% Generated by roxygen2: do not edit by hand
% Please edit documentation in R/wNNSel.R
\name{wNNSel}
\alias{wNNSel}
\title{Imputatin using wNNSel method.}
\usage{
wNNSel(x, x.initial = NULL, x.true = NULL, k, useAll = TRUE,
  x.dist = "euclidean", kernel = "gaussian", method = "2", impute.fn,
  convex = TRUE, m.values = seq(2, 8, by = 2), c.values = seq(0.1, 0.5, by
  = 0.1), lambda.values = seq(0, 0.6, by = 0.01)[-1], times.max = 5,
  testNA.prop = 0.05, withinFolds = FALSE, folds, verbose = TRUE)
}
\arguments{
\item{x}{a numeric data \code{matrix} containing missing values}

\item{x.initial}{an optional.
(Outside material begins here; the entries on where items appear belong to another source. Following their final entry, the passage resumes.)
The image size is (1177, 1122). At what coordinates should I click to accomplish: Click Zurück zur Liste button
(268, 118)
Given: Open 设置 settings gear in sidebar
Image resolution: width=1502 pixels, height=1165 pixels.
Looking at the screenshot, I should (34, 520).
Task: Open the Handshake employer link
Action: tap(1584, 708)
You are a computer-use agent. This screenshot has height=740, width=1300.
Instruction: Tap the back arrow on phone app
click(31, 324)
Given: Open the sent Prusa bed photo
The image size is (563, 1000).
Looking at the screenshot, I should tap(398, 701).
A complete data matrix e.g. using mean imputation of \code{x}. If provided, it will be used for the computation of correlations.}

\item{x.true}{a matrix of true or complete data. If provided, \code{MSIE} will be returned in the results list.}

\item{k}{an optional, the number of nearest neighbors to use for imputation.}

\item{useAll}{\code{logical}. If \code{TRUE}, all \emph{available} neighbors are used for the imputation.}

\item{x.dist}{distance to compute. The default is \code{x.dist="euclidean"}, that uses the Euclidean distance. Set \code{x.dist} to \code{NULL} for Manhattan distance.}

\item{kernel}{kernel function to be used in nearest neighbors imputation. Default kernel function is "gaussian".}

\item{method}{convex function,  performs selection of variables. If \code{method="1"}, linear function is used and the power function is used when \code{method="2"}.}

\item{impute.fn}{the imputation function to run on the length k vector of values for a missing feature. Defaults to a weighted mean of the neighboring values, weighted by the specified \code{kernel}. If not specified then wNN imputation will be used by default.}

\item{convex}{logical. If \code{TRUE}, selected variables are used for the computation of distance.  The default is \code{TRUE}.}

\item{m.values}{a \code{vector} of integer values, required when mehtod="2".}

\item{c.values}{a \code{vector} between 0 and less than 1. It is required when mehtod="1".}

\item{lambda.values}{a \code{vector}, for the tuning parameter \eqn{\lambda}}

\item{times.max}{maximum number of repititions for the cross validation procedure.}

\item{testNA.prop}{proportion of values to be deleted artificially for
cross validation in the missing matrix \code{x}. Default method uses 5 percent.}

\item{withinFolds}{\code{logical}. Use only if the neighbors/rows belong to particular folds/groups. Default is set to \code{FALSE}.}

\item{folds}{a \code{list} of vectors specifying folds/groups for neighbors. lenght of list is equal to the number of folds/groups. Each element/vector of the list indicates row indices belonging to that particular group/fold.}

\item{verbose}{logical. If \code{TRUE}, prints status updates}
}
\value{
a list containing imputed data matrix, and cross validation results
   \item{x.impute}{imputed data matrix}
   \item{MSIE}{True error. Note it is only available when x.true is provided.}
   \item{lambda.opt}{optimal parameter selected by cross validation}
   \item{m.opt}{optimal parameter selected by cross validation}
   \item{MSIE.cv}{cross validation error}
}
\description{
\code{'wNNSel'} is used to impute the missing values particularly in high dimensional data.
It uses a cross validation procedure for selecting the best values of the tuning parameters.
It also works when the samples are smaller than the covariates.
}
\details{
For each sample, identify missinng features.  For each missing feature
find the nearest neighbors which have that feature.  Impute the missing
value using the imputation function on the \emph{selected} vector of values
found from the neighbors.
By default the \code{wNNSel} method automatically searches for optimal values for a given data matrix.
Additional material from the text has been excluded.